Copy the data below, substituting "Terms of Use" for each occurrence of "Terms of Service" and keeping everything else the same.
================================
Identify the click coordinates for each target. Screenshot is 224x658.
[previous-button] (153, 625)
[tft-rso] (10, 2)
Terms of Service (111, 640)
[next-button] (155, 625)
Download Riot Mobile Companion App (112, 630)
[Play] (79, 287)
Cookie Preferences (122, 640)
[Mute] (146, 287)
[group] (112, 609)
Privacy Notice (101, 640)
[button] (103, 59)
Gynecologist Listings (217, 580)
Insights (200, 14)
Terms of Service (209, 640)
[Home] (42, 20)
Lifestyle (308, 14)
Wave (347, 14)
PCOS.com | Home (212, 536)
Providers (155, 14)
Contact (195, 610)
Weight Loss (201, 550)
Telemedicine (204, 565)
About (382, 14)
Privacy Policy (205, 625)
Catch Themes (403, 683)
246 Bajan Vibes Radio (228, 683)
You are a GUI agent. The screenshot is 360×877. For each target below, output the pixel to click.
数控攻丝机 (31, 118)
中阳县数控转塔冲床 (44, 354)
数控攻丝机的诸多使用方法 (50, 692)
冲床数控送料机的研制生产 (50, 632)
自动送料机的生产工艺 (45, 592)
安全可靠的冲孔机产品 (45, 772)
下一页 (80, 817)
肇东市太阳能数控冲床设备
================================
## Solution
Identify the click coordinates for each target. Screenshot is 224x658.
[previous-button] (153, 625)
[tft-rso] (10, 2)
Terms of Use (111, 640)
[next-button] (155, 625)
Download Riot Mobile Companion App (112, 630)
[Play] (79, 287)
Cookie Preferences (122, 640)
[Mute] (146, 287)
[group] (112, 609)
Privacy Notice (101, 640)
[button] (103, 59)
Gynecologist Listings (217, 580)
Insights (200, 14)
Terms of Use (209, 640)
[Home] (42, 20)
Lifestyle (308, 14)
Wave (347, 14)
PCOS.com | Home (212, 536)
Providers (155, 14)
Contact (195, 610)
Weight Loss (201, 550)
Telemedicine (204, 565)
About (382, 14)
Privacy Policy (205, 625)
Catch Themes (403, 683)
246 Bajan Vibes Radio (228, 683)
You are a GUI agent. The screenshot is 360×877. For each target below, output the pixel to click.
数控攻丝机 (31, 118)
中阳县数控转塔冲床 (44, 354)
数控攻丝机的诸多使用方法 (50, 692)
冲床数控送料机的研制生产 (50, 632)
自动送料机的生产工艺 (45, 592)
安全可靠的冲孔机产品 (45, 772)
下一页 (80, 817)
肇东市太阳能数控冲床设备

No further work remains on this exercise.